• Goal of the exercise: Word for word, return the lines below from the first through the line that has "首页 (39, 66)", dropping the pictures.

• Supplied material:
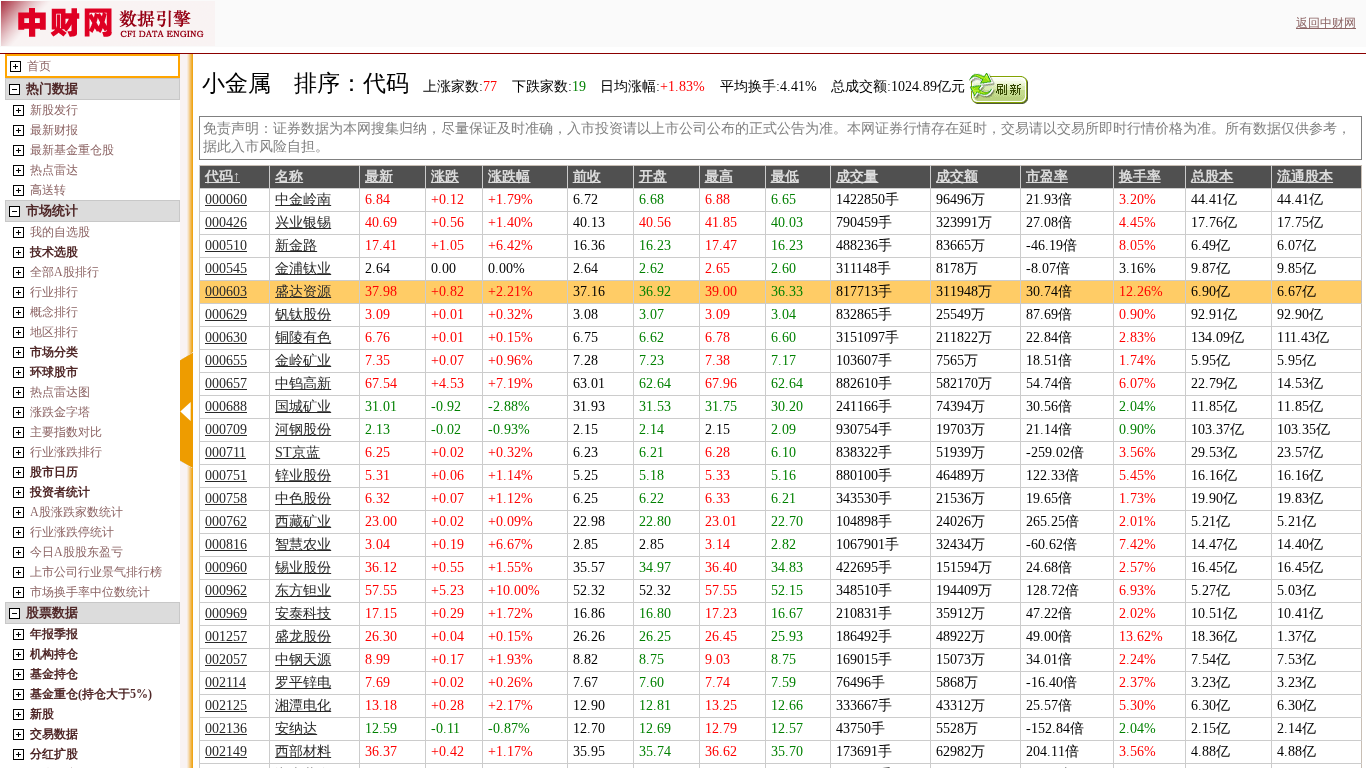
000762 (226, 521)
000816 (226, 544)
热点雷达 (54, 170)
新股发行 (54, 110)
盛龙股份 (303, 636)
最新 (379, 176)
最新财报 (54, 130)
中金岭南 (303, 199)
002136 (226, 728)
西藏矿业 (303, 521)
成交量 (857, 176)
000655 (226, 360)
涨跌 (445, 176)
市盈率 (1047, 176)
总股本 (1212, 176)
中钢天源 (303, 659)
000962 (226, 590)
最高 (719, 176)
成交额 (957, 176)
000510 (226, 245)
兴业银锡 (303, 222)
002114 (225, 682)
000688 (226, 406)
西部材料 (303, 751)
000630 (226, 337)
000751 (226, 475)
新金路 (296, 245)
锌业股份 (303, 475)
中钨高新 (303, 383)
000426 (226, 222)
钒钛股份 (303, 314)
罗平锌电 (303, 682)
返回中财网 (1326, 23)
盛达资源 (303, 291)
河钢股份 (303, 429)
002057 (226, 659)
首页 (39, 66)
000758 (226, 498)
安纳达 (296, 728)
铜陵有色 (303, 337)
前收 (587, 176)
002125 (226, 705)
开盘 (653, 176)
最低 (785, 176)
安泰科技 (303, 613)
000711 (225, 452)
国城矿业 (303, 406)
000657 (226, 383)
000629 (226, 314)
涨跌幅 (509, 176)
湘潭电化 (303, 705)
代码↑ (222, 176)
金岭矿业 (303, 360)
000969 (226, 613)
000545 (226, 268)
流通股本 (1305, 176)
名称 (289, 176)
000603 (226, 291)
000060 (226, 199)
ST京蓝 (297, 452)
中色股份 (303, 498)
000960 (226, 567)
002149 (226, 751)
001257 (226, 636)
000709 (226, 429)
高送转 (48, 190)
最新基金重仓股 (72, 150)
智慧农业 (303, 544)
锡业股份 (303, 567)
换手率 (1140, 176)
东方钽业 (303, 590)
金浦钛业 (303, 268)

• Solution:
000762 (226, 521)
000816 (226, 544)
热点雷达 (54, 170)
新股发行 (54, 110)
盛龙股份 (303, 636)
最新 (379, 176)
最新财报 (54, 130)
中金岭南 (303, 199)
002136 (226, 728)
西藏矿业 (303, 521)
成交量 (857, 176)
000655 (226, 360)
涨跌 (445, 176)
市盈率 (1047, 176)
总股本 (1212, 176)
中钢天源 (303, 659)
000962 (226, 590)
最高 (719, 176)
成交额 (957, 176)
000510 (226, 245)
兴业银锡 (303, 222)
002114 (225, 682)
000688 (226, 406)
西部材料 (303, 751)
000630 (226, 337)
000751 (226, 475)
新金路 (296, 245)
锌业股份 (303, 475)
中钨高新 (303, 383)
000426 (226, 222)
钒钛股份 (303, 314)
罗平锌电 (303, 682)
返回中财网 (1326, 23)
盛达资源 (303, 291)
河钢股份 (303, 429)
002057 (226, 659)
首页 (39, 66)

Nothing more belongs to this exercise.